The company stated it is reducing Bitcoin hashrate production at its 7-megawatt facility in Boden, Sweden, and exploring a broader phase-out of its ASIC-based mining model in the country. This decision follows operational uncertainty created by Swedish authorities, who imposed a security deposit requirement tied to disputed tax assessments. HIVE contends these are "misapplications of existing tax rules," despite receiving supportive opinions from multiple law firms, a tier-1 accounting firm, and local VAT academics.
The transition is already in progress at the Boden site, which is being upgraded to Tier-III HPC standards to support enterprise-grade GPU clusters. Construction is underway, with the facility expected to host clusters based on NVIDIA's GB300 GPU architecture for AI training and inference workloads.
Concurrently, HIVE is significantly expanding its AI infrastructure footprint in Canada through its BUZZ High Performance Computing subsidiary. In partnership with Bell Canada AI Fabric, the company plans to scale its capacity from 4 MW in Manitoba to 16.6 MW across two provinces. This includes a new colocation facility in British Columbia providing an immediate 5 MW of capacity, with an option to scale by an additional 7.6 MW.

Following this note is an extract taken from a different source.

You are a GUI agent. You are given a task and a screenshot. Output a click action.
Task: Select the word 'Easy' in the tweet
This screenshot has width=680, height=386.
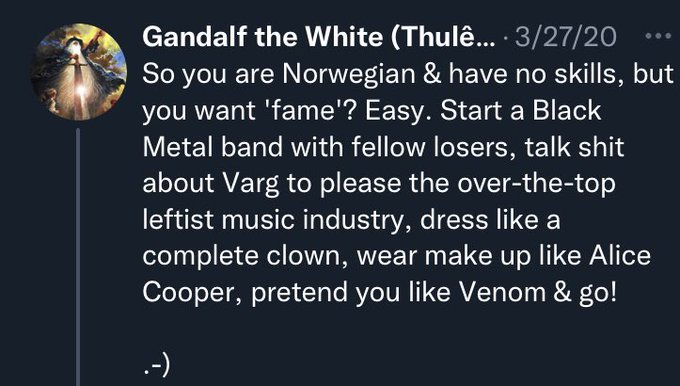click(x=398, y=112)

HIVE estimates the new Canadian facilities could support the deployment of around 2,000 next-generation AI-optimized GPUs, complementing the roughly 2,000 GPUs at its existing Manitoba site. In total, the company has a near-term path to over 4,000 GPUs in Canada and a growth trajectory to more than 6,000 deployments. HIVE is targeting approximately $200 million in contracted annualized run-rate revenue from its HPC business by the end of its fiscal year on March 31, 2027.
This move reflects a broader trend among public Bitcoin miners diversifying revenue streams. While ASIC miners cannot run AI workloads, miners' power contracts, data center facilities, and cooling systems can be adapted for GPU clusters. Following the announcement, HIVE's stock traded up around 5.6% early Monday, though it remains down approximately 16.7% year-to-date.